▶ AIM OF THE TASK
Would you return the entries exactly, with every line intact?

>>

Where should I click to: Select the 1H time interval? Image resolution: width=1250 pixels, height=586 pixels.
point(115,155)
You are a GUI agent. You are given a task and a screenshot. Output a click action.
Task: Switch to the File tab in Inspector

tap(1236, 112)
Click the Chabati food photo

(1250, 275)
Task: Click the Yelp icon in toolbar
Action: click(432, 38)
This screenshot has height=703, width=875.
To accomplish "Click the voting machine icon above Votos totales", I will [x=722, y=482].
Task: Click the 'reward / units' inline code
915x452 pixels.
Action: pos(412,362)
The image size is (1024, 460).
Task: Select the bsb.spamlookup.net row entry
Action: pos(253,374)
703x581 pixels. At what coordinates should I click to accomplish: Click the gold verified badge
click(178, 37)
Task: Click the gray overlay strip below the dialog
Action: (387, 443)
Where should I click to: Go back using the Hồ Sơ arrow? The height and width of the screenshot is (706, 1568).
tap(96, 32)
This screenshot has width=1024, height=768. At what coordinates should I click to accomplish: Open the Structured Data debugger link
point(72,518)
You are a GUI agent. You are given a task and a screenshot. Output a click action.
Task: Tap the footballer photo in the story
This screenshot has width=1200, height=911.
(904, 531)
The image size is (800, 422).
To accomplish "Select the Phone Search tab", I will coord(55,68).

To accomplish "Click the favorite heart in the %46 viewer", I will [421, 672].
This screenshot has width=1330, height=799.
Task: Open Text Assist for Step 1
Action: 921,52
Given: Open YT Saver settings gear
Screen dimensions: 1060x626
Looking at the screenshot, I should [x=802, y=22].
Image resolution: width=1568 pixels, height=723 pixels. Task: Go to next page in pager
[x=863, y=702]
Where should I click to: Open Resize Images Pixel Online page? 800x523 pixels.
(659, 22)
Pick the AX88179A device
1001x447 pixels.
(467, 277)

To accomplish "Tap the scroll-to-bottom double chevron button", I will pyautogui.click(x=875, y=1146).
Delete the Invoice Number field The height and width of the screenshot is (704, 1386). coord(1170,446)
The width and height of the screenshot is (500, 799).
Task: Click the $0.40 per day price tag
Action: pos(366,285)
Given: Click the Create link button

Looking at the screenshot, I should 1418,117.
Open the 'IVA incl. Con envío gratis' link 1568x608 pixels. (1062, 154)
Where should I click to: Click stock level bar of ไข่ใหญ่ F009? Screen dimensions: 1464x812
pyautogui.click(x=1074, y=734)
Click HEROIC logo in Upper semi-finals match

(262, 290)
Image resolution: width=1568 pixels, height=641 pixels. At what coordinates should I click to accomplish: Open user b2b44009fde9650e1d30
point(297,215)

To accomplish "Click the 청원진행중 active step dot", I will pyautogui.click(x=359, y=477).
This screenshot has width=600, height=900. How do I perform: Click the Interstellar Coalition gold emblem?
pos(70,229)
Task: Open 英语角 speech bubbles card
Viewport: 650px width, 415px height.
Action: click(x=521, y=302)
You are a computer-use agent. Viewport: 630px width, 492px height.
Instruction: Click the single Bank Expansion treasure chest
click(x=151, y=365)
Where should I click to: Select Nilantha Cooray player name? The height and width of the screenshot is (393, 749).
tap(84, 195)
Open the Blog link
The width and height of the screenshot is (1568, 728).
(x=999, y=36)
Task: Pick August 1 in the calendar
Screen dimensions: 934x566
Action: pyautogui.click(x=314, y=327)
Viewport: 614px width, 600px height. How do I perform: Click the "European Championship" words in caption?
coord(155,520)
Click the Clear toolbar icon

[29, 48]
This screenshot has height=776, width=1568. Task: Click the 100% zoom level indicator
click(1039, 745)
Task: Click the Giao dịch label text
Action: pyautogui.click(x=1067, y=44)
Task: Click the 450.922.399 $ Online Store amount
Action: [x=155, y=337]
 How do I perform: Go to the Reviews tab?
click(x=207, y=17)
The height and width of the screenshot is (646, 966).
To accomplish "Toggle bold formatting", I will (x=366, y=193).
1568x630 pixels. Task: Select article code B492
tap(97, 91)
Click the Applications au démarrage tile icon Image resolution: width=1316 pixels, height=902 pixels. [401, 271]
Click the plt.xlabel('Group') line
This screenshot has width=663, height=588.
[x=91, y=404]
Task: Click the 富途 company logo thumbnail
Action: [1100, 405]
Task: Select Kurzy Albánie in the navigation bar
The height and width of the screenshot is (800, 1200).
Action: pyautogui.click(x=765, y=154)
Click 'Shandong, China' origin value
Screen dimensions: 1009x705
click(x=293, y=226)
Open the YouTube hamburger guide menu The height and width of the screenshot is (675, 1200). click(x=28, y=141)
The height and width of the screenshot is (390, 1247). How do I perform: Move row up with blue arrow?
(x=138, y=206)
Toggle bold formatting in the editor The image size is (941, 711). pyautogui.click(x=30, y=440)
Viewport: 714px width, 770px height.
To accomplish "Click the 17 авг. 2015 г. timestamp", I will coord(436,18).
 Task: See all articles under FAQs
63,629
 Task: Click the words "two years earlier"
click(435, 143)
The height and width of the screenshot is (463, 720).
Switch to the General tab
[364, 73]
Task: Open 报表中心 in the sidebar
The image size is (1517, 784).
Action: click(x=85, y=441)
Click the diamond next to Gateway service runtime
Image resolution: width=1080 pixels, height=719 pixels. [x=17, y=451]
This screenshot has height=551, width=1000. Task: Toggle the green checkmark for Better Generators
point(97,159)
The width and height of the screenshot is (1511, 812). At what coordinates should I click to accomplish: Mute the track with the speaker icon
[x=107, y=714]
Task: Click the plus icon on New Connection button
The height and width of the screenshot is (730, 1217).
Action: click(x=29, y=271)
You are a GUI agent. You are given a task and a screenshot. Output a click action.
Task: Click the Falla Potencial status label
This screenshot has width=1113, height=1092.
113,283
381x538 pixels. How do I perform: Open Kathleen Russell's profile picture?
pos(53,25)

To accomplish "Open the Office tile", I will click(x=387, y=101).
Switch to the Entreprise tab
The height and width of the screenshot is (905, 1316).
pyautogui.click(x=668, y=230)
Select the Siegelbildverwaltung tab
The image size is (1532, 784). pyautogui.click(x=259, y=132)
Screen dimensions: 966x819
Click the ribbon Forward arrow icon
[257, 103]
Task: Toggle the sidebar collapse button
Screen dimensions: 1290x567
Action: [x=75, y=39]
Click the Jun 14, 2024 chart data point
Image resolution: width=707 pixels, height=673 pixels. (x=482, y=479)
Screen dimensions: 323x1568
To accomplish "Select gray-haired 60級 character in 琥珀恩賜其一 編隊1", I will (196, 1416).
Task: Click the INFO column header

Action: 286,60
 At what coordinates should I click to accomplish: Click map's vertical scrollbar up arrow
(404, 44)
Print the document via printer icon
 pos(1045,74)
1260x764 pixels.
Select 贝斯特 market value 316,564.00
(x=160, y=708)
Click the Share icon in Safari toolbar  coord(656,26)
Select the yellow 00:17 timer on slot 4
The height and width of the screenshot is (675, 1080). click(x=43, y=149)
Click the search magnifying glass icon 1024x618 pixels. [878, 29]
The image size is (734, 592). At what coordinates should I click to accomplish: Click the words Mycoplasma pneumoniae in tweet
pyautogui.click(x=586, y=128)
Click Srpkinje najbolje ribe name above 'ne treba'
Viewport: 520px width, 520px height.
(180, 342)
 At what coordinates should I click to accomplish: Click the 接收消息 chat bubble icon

<<

▶ EXERCISE RESPONSE
Where should I click to: Select the 1H time interval? Image resolution: width=1250 pixels, height=586 pixels.
point(115,155)
You are a GUI agent. You are given a task and a screenshot. Output a click action.
Task: Switch to the File tab in Inspector

tap(1236, 112)
Click the Chabati food photo

(1250, 275)
Task: Click the Yelp icon in toolbar
Action: click(432, 38)
This screenshot has height=703, width=875.
To accomplish "Click the voting machine icon above Votos totales", I will [x=722, y=482].
Task: Click the 'reward / units' inline code
915x452 pixels.
Action: pos(412,362)
The image size is (1024, 460).
Task: Select the bsb.spamlookup.net row entry
Action: pos(253,374)
703x581 pixels. At what coordinates should I click to accomplish: Click the gold verified badge
click(178, 37)
Task: Click the gray overlay strip below the dialog
Action: (387, 443)
Where should I click to: Go back using the Hồ Sơ arrow? The height and width of the screenshot is (706, 1568).
tap(96, 32)
This screenshot has width=1024, height=768. At what coordinates should I click to accomplish: Open the Structured Data debugger link
point(72,518)
You are a GUI agent. You are given a task and a screenshot. Output a click action.
Task: Tap the footballer photo in the story
This screenshot has width=1200, height=911.
(904, 531)
The image size is (800, 422).
To accomplish "Select the Phone Search tab", I will coord(55,68).

To accomplish "Click the favorite heart in the %46 viewer", I will [421, 672].
This screenshot has width=1330, height=799.
Task: Open Text Assist for Step 1
Action: 921,52
Given: Open YT Saver settings gear
Screen dimensions: 1060x626
Looking at the screenshot, I should [x=802, y=22].
Image resolution: width=1568 pixels, height=723 pixels. Task: Go to next page in pager
[x=863, y=702]
Where should I click to: Open Resize Images Pixel Online page? 800x523 pixels.
(659, 22)
Pick the AX88179A device
1001x447 pixels.
(467, 277)

To accomplish "Tap the scroll-to-bottom double chevron button", I will pyautogui.click(x=875, y=1146).
Delete the Invoice Number field The height and width of the screenshot is (704, 1386). coord(1170,446)
The width and height of the screenshot is (500, 799).
Task: Click the $0.40 per day price tag
Action: pos(366,285)
Given: Click the Create link button

Looking at the screenshot, I should 1418,117.
Open the 'IVA incl. Con envío gratis' link 1568x608 pixels. (1062, 154)
Where should I click to: Click stock level bar of ไข่ใหญ่ F009? Screen dimensions: 1464x812
pyautogui.click(x=1074, y=734)
Click HEROIC logo in Upper semi-finals match

(262, 290)
Image resolution: width=1568 pixels, height=641 pixels. At what coordinates should I click to accomplish: Open user b2b44009fde9650e1d30
point(297,215)

To accomplish "Click the 청원진행중 active step dot", I will pyautogui.click(x=359, y=477).
This screenshot has width=600, height=900. How do I perform: Click the Interstellar Coalition gold emblem?
pos(70,229)
Task: Open 英语角 speech bubbles card
Viewport: 650px width, 415px height.
Action: click(x=521, y=302)
You are a computer-use agent. Viewport: 630px width, 492px height.
Instruction: Click the single Bank Expansion treasure chest
click(x=151, y=365)
Where should I click to: Select Nilantha Cooray player name? The height and width of the screenshot is (393, 749).
tap(84, 195)
Open the Blog link
The width and height of the screenshot is (1568, 728).
(x=999, y=36)
Task: Pick August 1 in the calendar
Screen dimensions: 934x566
Action: pyautogui.click(x=314, y=327)
Viewport: 614px width, 600px height. How do I perform: Click the "European Championship" words in caption?
coord(155,520)
Click the Clear toolbar icon

[29, 48]
This screenshot has height=776, width=1568. Task: Click the 100% zoom level indicator
click(1039, 745)
Task: Click the Giao dịch label text
Action: pyautogui.click(x=1067, y=44)
Task: Click the 450.922.399 $ Online Store amount
Action: [x=155, y=337]
 How do I perform: Go to the Reviews tab?
click(x=207, y=17)
The height and width of the screenshot is (646, 966).
To accomplish "Toggle bold formatting", I will (x=366, y=193).
1568x630 pixels. Task: Select article code B492
tap(97, 91)
Click the Applications au démarrage tile icon Image resolution: width=1316 pixels, height=902 pixels. [401, 271]
Click the plt.xlabel('Group') line
This screenshot has width=663, height=588.
[x=91, y=404]
Task: Click the 富途 company logo thumbnail
Action: [1100, 405]
Task: Select Kurzy Albánie in the navigation bar
The height and width of the screenshot is (800, 1200).
Action: pyautogui.click(x=765, y=154)
Click 'Shandong, China' origin value
Screen dimensions: 1009x705
click(x=293, y=226)
Open the YouTube hamburger guide menu The height and width of the screenshot is (675, 1200). click(x=28, y=141)
The height and width of the screenshot is (390, 1247). How do I perform: Move row up with blue arrow?
(x=138, y=206)
Toggle bold formatting in the editor The image size is (941, 711). pyautogui.click(x=30, y=440)
Viewport: 714px width, 770px height.
To accomplish "Click the 17 авг. 2015 г. timestamp", I will coord(436,18).
 Task: See all articles under FAQs
63,629
 Task: Click the words "two years earlier"
click(435, 143)
The height and width of the screenshot is (463, 720).
Switch to the General tab
[364, 73]
Task: Open 报表中心 in the sidebar
The image size is (1517, 784).
Action: click(x=85, y=441)
Click the diamond next to Gateway service runtime
Image resolution: width=1080 pixels, height=719 pixels. [x=17, y=451]
This screenshot has height=551, width=1000. Task: Toggle the green checkmark for Better Generators
point(97,159)
The width and height of the screenshot is (1511, 812). At what coordinates should I click to accomplish: Mute the track with the speaker icon
[x=107, y=714]
Task: Click the plus icon on New Connection button
The height and width of the screenshot is (730, 1217).
Action: click(x=29, y=271)
You are a GUI agent. You are given a task and a screenshot. Output a click action.
Task: Click the Falla Potencial status label
This screenshot has width=1113, height=1092.
113,283
381x538 pixels. How do I perform: Open Kathleen Russell's profile picture?
pos(53,25)

To accomplish "Open the Office tile", I will click(x=387, y=101).
Switch to the Entreprise tab
The height and width of the screenshot is (905, 1316).
pyautogui.click(x=668, y=230)
Select the Siegelbildverwaltung tab
The image size is (1532, 784). pyautogui.click(x=259, y=132)
Screen dimensions: 966x819
Click the ribbon Forward arrow icon
[257, 103]
Task: Toggle the sidebar collapse button
Screen dimensions: 1290x567
Action: [x=75, y=39]
Click the Jun 14, 2024 chart data point
Image resolution: width=707 pixels, height=673 pixels. (x=482, y=479)
Screen dimensions: 323x1568
To accomplish "Select gray-haired 60級 character in 琥珀恩賜其一 編隊1", I will (196, 1416).
Task: Click the INFO column header

Action: 286,60
 At what coordinates should I click to accomplish: Click map's vertical scrollbar up arrow
(404, 44)
Print the document via printer icon
 pos(1045,74)
1260x764 pixels.
Select 贝斯特 market value 316,564.00
(x=160, y=708)
Click the Share icon in Safari toolbar  coord(656,26)
Select the yellow 00:17 timer on slot 4
The height and width of the screenshot is (675, 1080). click(x=43, y=149)
Click the search magnifying glass icon 1024x618 pixels. [878, 29]
The image size is (734, 592). At what coordinates should I click to accomplish: Click the words Mycoplasma pneumoniae in tweet
pyautogui.click(x=586, y=128)
Click Srpkinje najbolje ribe name above 'ne treba'
Viewport: 520px width, 520px height.
(180, 342)
 At what coordinates should I click to accomplish: Click the 接收消息 chat bubble icon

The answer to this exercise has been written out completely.